Answer:


You need to know how big is the chance of finding an alanine in a helix, in a strand, and in any of the other structure classes (turn, loop, etc). Lets call these P(Ala,H), P(Ala,S), P(Ala,R) in wich H,S, and R stand for Helix, Strand, and Rest. Obviously P(X,H)+P(X,S)+P(X,R)=1.0 for each of the twenty amino acids X.
So, how big is P(Ala,H)? Well, P(Ala,H)=P(Ala)*P(H).
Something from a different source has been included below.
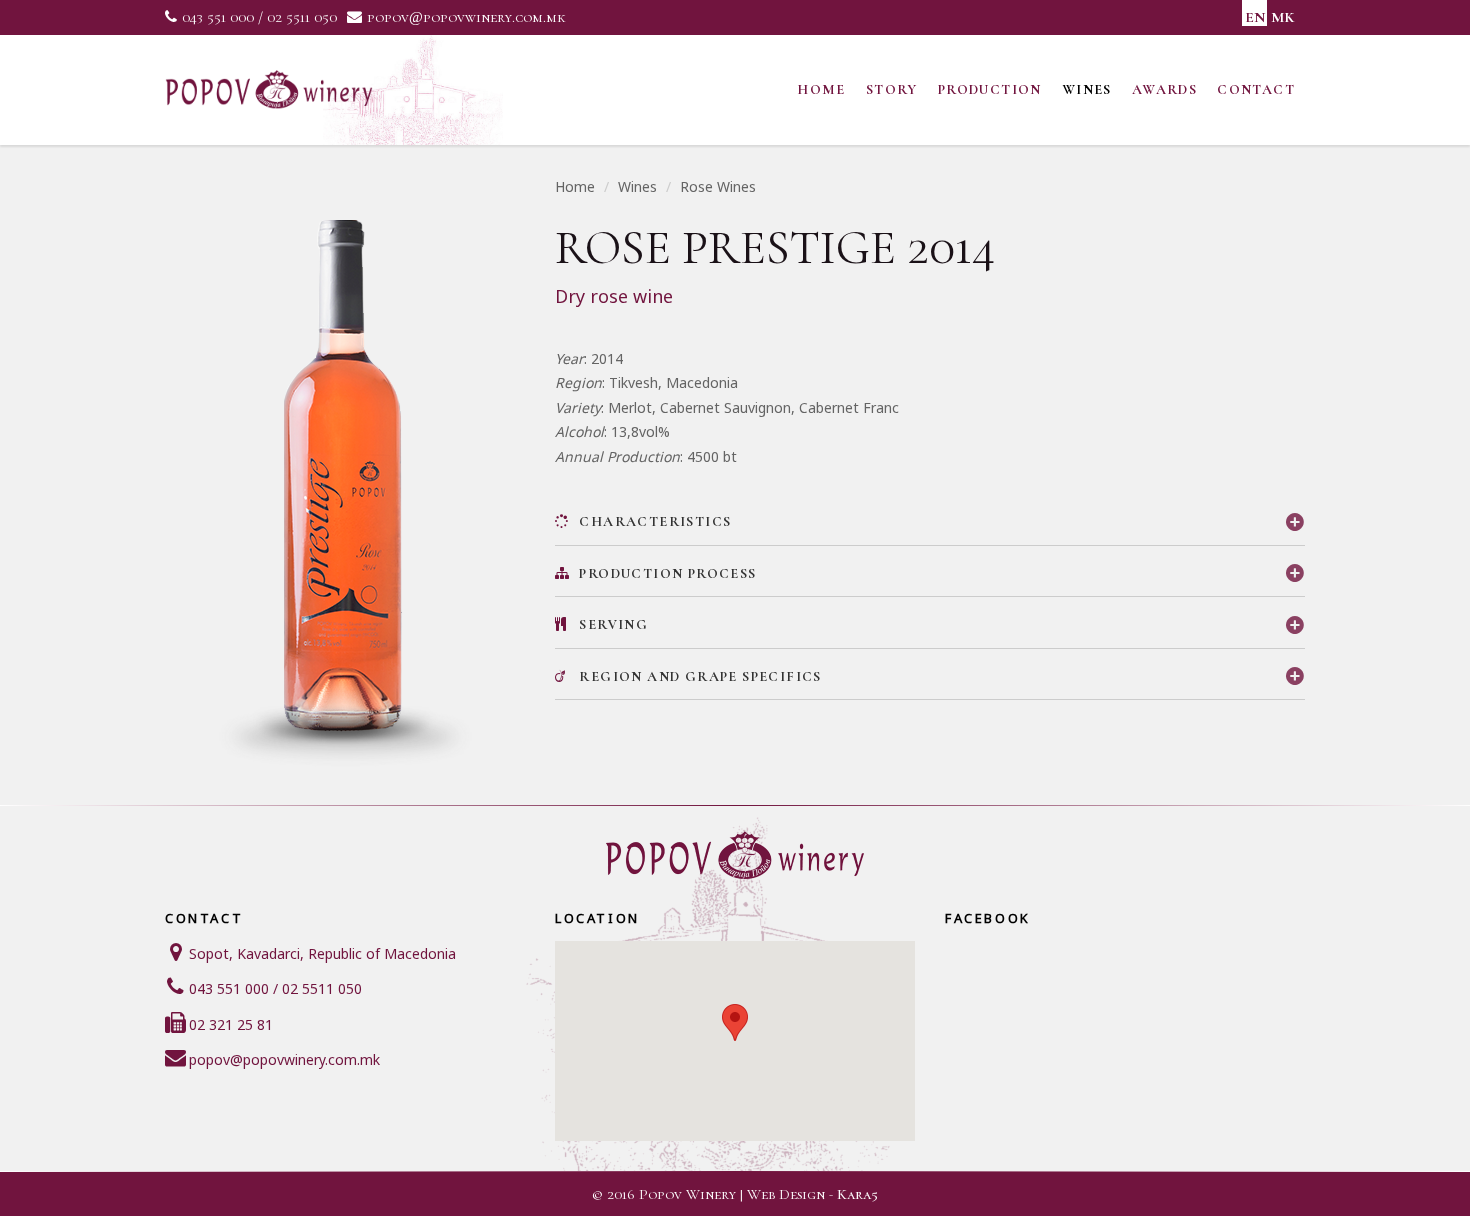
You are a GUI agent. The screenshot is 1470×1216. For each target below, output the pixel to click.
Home (821, 89)
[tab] (930, 521)
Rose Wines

And those two chances we can obtain from counting in the whole dataset all residues, all Ala, and all H. Typical numbers could be: data set size = 407128. Number of Ala = 28777. Number of H is 122991. This gives us P(Ala) = 28777/407128 = 7.1% and P(H) = 122991/407128 = 30.2%. So that P(Ala,H) = 2.1%. And the expected number of Ala in a helix Fpred(Ala,H) = 0.021 * 407128 = 8693 (check that that is 30.2% of 28777, and check that you understand why that should be). This you now do three times for all 20 amino acids. So you want P(Ala,H), P(Ala,S), P(Ala,R), P(Cys,H), P(Cys,S), etcetera, 60 numbers in total. These chances can be converted into Fpred values. And that is your null-model.